OPM Ditetapkan Sebagai Teroris, GMNI Sebut Pemerintah Gagal Menyelesaikan Masalah Papua

Fito: Ketua Bidang Organisasi DPP GMNI, Yoel Finse Ulimpa

JAKARTA_AKURATPAPUA.COM --Setelah Pemerintah pusat melalui kementerian Koordinator Politik, Hukum dan Keamanan (Menkopolhukam) Prof. Mahfud MD, secara resmi telah menetapkan Kelompok Kriminal Bersenjata (KKB) Organisasi Papua Merdeka (OPM) di Papua sebagai teroris. Mahfud mengatakan bahwa prmberian label kelompok teroris kepada KKB Papua sesuai dengan UU No 5 Tahun 2018 tentang Perubahan UU No 15 Tahun 2003 tentang Penetapan Peraturan Pemerintah Pengganti UU No 1 Tahun 2002 tentang Pemberantasan Tindak Pidana Terorisme menjadi UU.

Menanggapi hal tersebut, Ketua Bidang Organisasi DPP GMNI, Yoel Finse Ulimpa, menyatakan bahwa pemberian label teroris terhadap KKB di Papua tidak akan menyelesaikan konflik dan permasalahan di Papua. Ia mengaku kecewa atas sikap pemerintah yang secara buru-buru memberi label teroris pada KKB di Papua tanpa kajian yang komprehensif dan pertimbangan masyarakat Papua," Enen, (3/5).

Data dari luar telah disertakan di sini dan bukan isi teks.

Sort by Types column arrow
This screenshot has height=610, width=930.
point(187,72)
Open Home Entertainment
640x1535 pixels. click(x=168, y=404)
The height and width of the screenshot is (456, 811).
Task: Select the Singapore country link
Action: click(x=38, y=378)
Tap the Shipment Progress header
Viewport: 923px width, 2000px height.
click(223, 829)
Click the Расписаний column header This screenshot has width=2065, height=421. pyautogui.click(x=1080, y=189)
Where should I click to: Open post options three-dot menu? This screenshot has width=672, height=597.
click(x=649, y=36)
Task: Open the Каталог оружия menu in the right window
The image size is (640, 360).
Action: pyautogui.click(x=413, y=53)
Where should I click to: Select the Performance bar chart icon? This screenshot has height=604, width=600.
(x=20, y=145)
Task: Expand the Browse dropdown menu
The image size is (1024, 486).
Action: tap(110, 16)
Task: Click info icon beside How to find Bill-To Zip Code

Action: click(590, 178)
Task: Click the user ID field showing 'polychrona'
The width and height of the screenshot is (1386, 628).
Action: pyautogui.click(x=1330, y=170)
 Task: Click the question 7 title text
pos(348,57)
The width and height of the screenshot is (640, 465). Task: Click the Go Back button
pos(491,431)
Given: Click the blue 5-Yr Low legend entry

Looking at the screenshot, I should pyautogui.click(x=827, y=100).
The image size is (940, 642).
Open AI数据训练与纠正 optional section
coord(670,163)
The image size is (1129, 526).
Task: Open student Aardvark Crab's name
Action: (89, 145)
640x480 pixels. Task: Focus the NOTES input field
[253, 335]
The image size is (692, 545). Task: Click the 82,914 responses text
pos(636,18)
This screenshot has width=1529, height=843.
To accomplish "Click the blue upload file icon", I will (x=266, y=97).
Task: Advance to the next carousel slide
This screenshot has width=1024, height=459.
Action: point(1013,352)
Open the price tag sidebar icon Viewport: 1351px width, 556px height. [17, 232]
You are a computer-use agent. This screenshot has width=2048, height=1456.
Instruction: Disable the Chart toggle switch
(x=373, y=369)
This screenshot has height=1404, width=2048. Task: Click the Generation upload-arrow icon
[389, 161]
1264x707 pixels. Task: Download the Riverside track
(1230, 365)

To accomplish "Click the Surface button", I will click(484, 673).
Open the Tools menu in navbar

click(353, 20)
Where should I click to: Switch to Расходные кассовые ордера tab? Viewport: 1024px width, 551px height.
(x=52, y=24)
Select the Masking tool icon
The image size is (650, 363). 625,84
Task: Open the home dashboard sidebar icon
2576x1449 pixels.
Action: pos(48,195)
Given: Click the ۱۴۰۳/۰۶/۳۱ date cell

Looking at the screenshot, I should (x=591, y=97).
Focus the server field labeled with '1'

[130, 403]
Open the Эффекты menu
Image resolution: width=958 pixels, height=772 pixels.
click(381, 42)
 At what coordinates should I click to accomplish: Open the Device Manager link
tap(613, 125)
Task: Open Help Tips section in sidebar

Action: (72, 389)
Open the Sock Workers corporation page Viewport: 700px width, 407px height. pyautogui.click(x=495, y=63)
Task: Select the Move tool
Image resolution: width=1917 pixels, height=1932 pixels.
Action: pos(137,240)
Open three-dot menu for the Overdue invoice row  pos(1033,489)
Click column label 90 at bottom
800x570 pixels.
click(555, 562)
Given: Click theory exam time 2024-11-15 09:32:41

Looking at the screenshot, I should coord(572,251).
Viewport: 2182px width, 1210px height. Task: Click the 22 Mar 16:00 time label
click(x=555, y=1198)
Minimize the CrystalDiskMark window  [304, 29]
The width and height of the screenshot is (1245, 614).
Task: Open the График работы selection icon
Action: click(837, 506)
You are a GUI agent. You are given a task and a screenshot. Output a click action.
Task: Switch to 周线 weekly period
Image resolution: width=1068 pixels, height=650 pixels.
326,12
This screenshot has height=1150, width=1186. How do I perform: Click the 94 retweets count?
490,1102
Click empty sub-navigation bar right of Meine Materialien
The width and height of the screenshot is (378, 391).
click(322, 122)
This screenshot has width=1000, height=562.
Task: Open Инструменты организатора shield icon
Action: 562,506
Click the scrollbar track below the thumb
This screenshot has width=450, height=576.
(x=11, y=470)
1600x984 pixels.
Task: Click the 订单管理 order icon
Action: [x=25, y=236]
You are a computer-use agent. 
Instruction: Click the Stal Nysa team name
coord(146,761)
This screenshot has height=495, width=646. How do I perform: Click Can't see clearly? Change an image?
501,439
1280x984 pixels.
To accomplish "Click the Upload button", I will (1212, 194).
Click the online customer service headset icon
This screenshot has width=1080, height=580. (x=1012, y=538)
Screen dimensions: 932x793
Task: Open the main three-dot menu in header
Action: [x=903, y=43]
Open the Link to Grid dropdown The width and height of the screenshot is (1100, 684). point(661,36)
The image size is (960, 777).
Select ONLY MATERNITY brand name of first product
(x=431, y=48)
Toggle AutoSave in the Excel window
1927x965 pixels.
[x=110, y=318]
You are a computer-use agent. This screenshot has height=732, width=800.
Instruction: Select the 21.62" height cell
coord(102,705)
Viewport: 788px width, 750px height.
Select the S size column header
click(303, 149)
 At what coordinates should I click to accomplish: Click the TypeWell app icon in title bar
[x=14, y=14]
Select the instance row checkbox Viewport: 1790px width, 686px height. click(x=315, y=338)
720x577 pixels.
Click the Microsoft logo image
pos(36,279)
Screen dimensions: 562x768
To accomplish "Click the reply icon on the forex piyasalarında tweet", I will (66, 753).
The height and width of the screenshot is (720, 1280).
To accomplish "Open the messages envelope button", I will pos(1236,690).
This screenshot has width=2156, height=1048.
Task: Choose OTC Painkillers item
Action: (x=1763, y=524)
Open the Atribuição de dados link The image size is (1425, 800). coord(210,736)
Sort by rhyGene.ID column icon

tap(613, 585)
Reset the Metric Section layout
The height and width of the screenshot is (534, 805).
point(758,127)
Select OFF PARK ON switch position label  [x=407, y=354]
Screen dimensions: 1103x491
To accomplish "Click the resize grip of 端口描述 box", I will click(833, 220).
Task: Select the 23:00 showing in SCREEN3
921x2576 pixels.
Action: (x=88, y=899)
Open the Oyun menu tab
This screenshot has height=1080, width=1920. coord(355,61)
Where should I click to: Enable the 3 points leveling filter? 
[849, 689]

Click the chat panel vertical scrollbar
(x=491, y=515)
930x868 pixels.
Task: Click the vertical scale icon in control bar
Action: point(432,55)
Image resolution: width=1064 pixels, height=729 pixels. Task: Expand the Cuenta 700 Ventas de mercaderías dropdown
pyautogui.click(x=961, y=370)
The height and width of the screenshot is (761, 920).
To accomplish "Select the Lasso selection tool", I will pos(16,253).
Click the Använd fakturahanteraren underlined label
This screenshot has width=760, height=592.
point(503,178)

"Pemberian label teroris pada KKB Papua adalah bentuk sikap pemerintah yang tergesa-gesa dalam merespon kejadian sebelumnya (penembakan Kabinda Papua) tanpa kajian yang komprehensif dan pertimbangan masyarakat Papua. Ini menunjukkan pemerintah gagal memahami dan menyelesaikan permasalahan di Papua", ungkap Yoel.

Yoel, yang juga merupakan putra asli Papua, menyebut bahwa selama ini pemerintah selalu memakai pendekatan militeristik dalam menyelesaikan permasalahan Papua. Menurutnya, hal ini justru berpotensi meningkatkan kasus pelanggaran HAM di Papua.

"Pemerintah seolah tak pernah belajar dari sejarah masa lalu. Kita harus mengakui secara jujur bahwa setiap operasi militer di tanah Papua mulai dari Trikora hingga saat ini, telah banyak menghilangkan banyak nyawa orang Papua yang tak bersalah."

"Seperti kasus Biak Berdarah pada 6 Juli 1998, kasus Wasior Berdarah Juni 2001, Kasus Wamena Berdarah April 2003, Kerusuhan Universitas Cenderawasih 16 Maret 2006, Kasus Paniai Berdarah di Enarotali 8 Desember 2014, Kasus Deiyai 1 Agustus 2017, Kasus Nduga 2 Desember 2018, dan masih banyak lagi. Jika ini diteruskan, saya khawatir justru akan semakin memperpanjang kasus pelanggaran HAM terhadap masyarakat Papua", tegas Yoel.

Yoel mendesak kepada pemerintah untuk meninjau kembali dan mencabut pelabelan teroris pada KKB di Papua demi kepentingan dan keselamatan masyarakat Papua. Ia meminta agar penyelesaian permasalahan di Papua ditempuh secara damai dengan pendekatan dialog karena menurutnya, pemerintah perlu untuk mendengar aspirasi masyarakat Papua.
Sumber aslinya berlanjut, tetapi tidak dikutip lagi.